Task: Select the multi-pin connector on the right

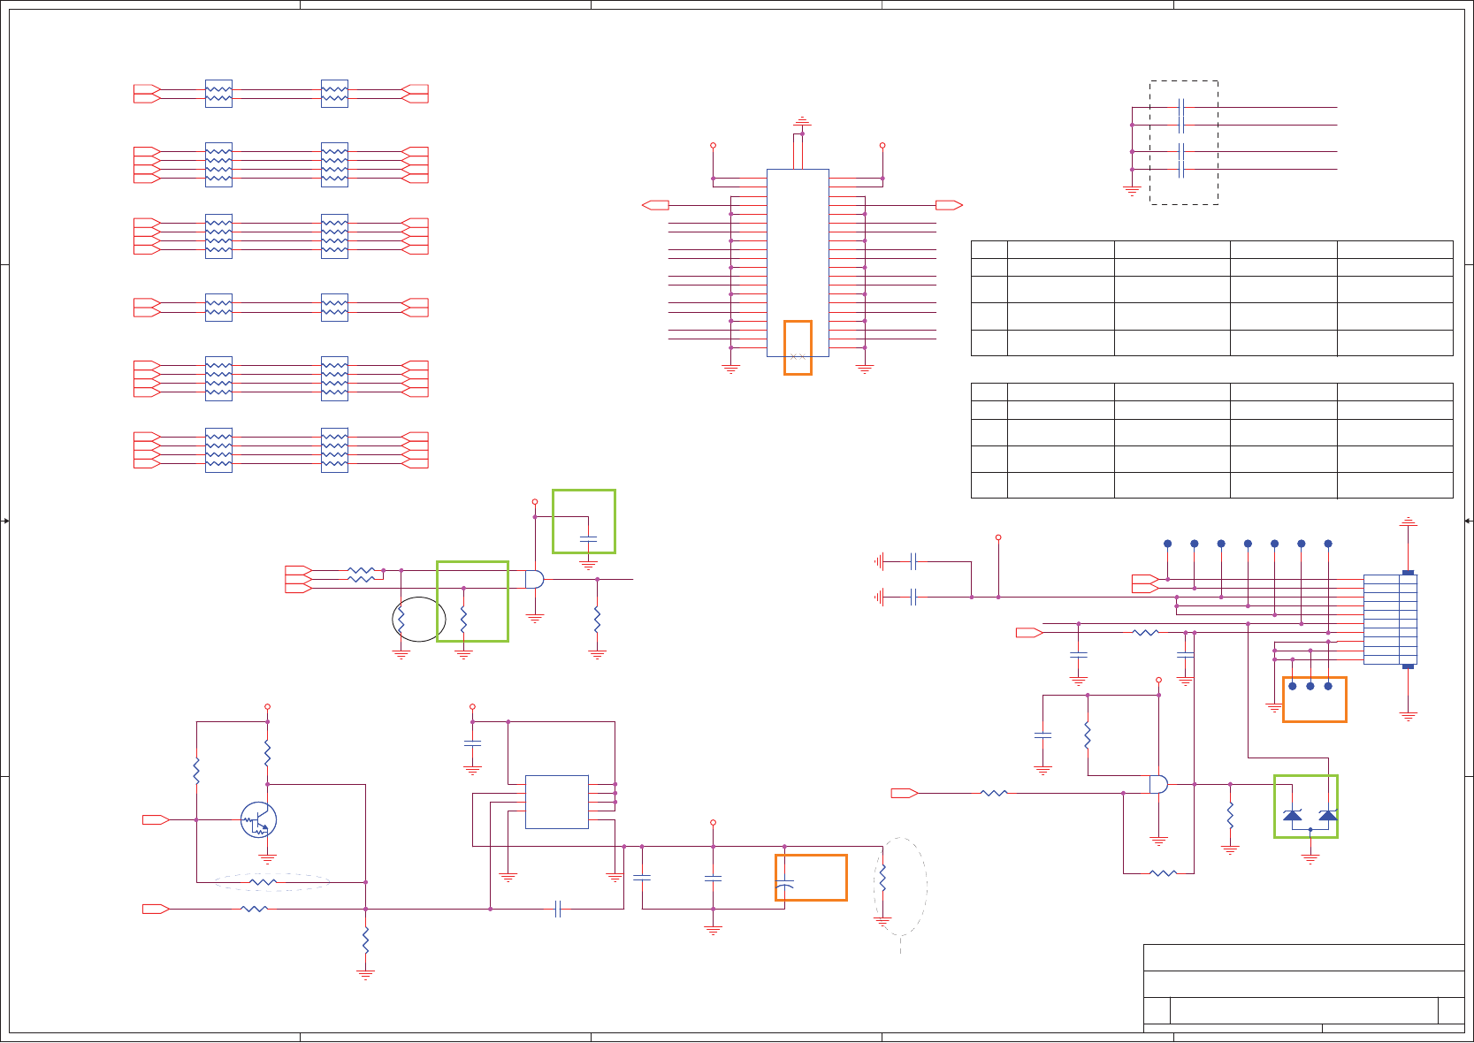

┄┄┄┄┄┄┄┄┄┄

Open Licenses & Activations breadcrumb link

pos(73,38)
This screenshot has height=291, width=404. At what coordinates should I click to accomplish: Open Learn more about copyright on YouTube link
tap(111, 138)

┄┄┄┄┄┄┄┄┄┄

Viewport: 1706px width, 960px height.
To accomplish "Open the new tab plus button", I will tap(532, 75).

┄┄┄┄┄┄┄┄┄┄

▶ **Work to complete**
In the stretch of the records from the line containing "Open Licenses & Activations breadcrumb link" through the line containing "tap(111, 138)", change "breadcrumb" to "navigation". Write out only those lines, with nothing else altered.

▶ **Task result**
Open Licenses & Activations navigation link

pos(73,38)
This screenshot has height=291, width=404. At what coordinates should I click to accomplish: Open Learn more about copyright on YouTube link
tap(111, 138)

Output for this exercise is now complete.